**WHAT IS REQUIRED**
Transcribe the records between the line holding "Task: Click the browser" and the line holding "point(21,206)", inclusive, reproducing each line without change.

***

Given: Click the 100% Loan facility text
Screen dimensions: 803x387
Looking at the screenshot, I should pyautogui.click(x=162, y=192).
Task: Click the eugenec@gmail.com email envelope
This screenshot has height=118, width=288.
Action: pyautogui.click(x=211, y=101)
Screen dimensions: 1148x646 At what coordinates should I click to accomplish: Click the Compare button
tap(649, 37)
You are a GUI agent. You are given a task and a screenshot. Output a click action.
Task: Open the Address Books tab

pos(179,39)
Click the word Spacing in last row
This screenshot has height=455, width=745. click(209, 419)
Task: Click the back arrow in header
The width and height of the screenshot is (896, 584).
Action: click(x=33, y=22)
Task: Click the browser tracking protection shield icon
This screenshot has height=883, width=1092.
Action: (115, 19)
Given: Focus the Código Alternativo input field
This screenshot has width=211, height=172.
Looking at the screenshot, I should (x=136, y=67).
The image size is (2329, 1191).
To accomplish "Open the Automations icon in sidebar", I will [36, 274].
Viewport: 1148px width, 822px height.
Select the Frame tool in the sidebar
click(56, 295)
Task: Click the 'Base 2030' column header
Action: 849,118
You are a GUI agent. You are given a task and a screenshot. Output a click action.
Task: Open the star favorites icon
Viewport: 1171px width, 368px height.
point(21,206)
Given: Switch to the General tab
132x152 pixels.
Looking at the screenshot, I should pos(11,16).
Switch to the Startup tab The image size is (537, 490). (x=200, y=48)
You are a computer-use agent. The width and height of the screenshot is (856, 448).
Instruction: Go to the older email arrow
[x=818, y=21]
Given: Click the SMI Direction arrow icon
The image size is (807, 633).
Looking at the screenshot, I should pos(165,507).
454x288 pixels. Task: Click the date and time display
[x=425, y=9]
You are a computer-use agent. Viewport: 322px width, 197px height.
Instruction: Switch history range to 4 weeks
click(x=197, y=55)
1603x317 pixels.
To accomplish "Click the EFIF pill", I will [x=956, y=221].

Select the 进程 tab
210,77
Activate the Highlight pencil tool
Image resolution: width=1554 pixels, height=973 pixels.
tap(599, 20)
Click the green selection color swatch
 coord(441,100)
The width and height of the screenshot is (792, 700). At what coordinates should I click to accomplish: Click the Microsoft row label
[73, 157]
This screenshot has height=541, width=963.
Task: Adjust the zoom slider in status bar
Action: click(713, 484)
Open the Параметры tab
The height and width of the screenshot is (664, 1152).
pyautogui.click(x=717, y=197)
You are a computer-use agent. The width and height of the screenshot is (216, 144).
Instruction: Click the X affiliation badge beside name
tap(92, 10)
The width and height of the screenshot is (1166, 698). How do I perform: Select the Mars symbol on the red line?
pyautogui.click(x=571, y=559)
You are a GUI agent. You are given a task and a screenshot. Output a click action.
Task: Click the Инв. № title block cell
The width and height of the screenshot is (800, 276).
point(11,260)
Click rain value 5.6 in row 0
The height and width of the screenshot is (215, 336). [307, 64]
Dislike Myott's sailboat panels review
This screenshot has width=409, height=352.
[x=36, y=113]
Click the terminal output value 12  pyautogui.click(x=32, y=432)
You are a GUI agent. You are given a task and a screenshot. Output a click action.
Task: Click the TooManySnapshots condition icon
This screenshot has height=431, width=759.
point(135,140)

***

**WRITTEN RESPONSE**
Task: Click the browser tracking protection shield icon
This screenshot has height=883, width=1092.
Action: (115, 19)
Given: Focus the Código Alternativo input field
This screenshot has width=211, height=172.
Looking at the screenshot, I should (x=136, y=67).
The image size is (2329, 1191).
To accomplish "Open the Automations icon in sidebar", I will [36, 274].
Viewport: 1148px width, 822px height.
Select the Frame tool in the sidebar
click(56, 295)
Task: Click the 'Base 2030' column header
Action: 849,118
You are a GUI agent. You are given a task and a screenshot. Output a click action.
Task: Open the star favorites icon
Viewport: 1171px width, 368px height.
point(21,206)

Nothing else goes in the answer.